Balança comercial: Brasil registra superávit de US$ 4,3 bi em janeiro, abaixo das projeções
Exportações aos EUA caíram 25,5%, pelo sexto mês seguido
BRASÍLIA - A balança comercial brasileira registrou superávit comercial de US$ 4,343 bilhões em janeiro de 2026, após saldo positivo de US$ 9,633 bilhões em dezembro de 2025.
De acordo com dados da Secretaria de Comércio Exterior do Ministério do Desenvolvimento, Indústria, Comércio e Serviços (Secex/MDIC) divulgados nesta quinta-feira, 5, o valor foi alcançado com exportações de US$ 25,153 bilhões e importações de US$ 20,81 bilhões.
O resultado do último mês veio abaixo da mediana apontada na pesquisa Projeções Broadcast, de superávit comercial de US$ 4,8 bilhões em janeiro. As projeções para esta leitura variavam de US$ 3,46 bilhões a US$ 6,10 bilhões.
Em janeiro, as exportações registraram queda de 1,0% na comparação com janeiro de 2025, com crescimento de 2,1% em Agropecuária, que somou US$ 3,872 bilhões; queda de 3,4% em Indústria Extrativa, que chegou a US$ 7,072 bilhões; e, por fim, queda de 0,5% em Indústria de Transformação, que alcançou US$ 14,082 bilhões.
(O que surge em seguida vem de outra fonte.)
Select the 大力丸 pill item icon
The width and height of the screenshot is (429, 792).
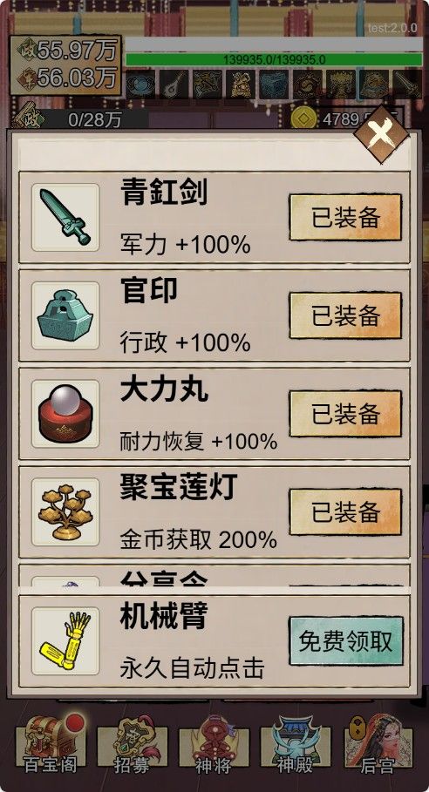click(65, 414)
As importações também caíram, 9,8% na comparação mesmo mês do ano passado, com queda de 28,7% em Agropecuária, que somou US$ 439 milhões; queda de 30,2% em Indústria Extrativa, que chegou a US$ 770 milhões; e, por fim, queda de 8,02% em Indústria de Transformação, que alcançou US$ 19,446 bilhões.
EUA
As exportações de produtos brasileiros para os Estados Unidos caíram 25,5% em janeiro de 2026 (totalizando US$ 2,40 bilhões no mês passado, ante US$ 3,22 bilhões em janeiro de 2025).
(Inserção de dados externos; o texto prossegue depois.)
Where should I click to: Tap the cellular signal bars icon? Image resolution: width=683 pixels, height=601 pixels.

As importações diminuíram 10,9% e chegaram a US$ 3,07 bilhões (foram US$ 3,44 no mesmo mês de 2025). Assim, a balança comercial com este parceiro comercial resultou num déficit de US$ 670 milhões.
Esta é a sexta queda consecutiva nas vendas aos EUA, após a imposição da sobretaxa de 50% aplicada pelo governo Donald Trump aos produtos brasileiros, em meados de 2025.
No fim do ano passado, alguns produtos brasileiros foram retirados das tarifas, mas o MDIC calcula que 22% das exportações brasileiras ainda estão sujeitas às tarifas estabelecidas em julho, incluindo nesse grupo tanto os produtos que pagam apenas a alíquota extra de 40%, quanto os que pagam os 40% mais a taxa-base de 10%.
Já as exportações de produtos brasileiros para a China cresceram 17,4% em janeiro de 2026 (somando US$ 6,47 bilhões no mês, ante US$ 5,51 bilhões em janeiro de 2025).
Pelo lado das importações, houve diminuição de 4,9% nas compras vindas da China em janeiro (totalizando US$ 5,75 bilhões, ante US$ 6,05 em igual mês do ano passado). Com isso, o Brasil teve superávit de US$ 720 milhões com a China no primeiro mês deste ano.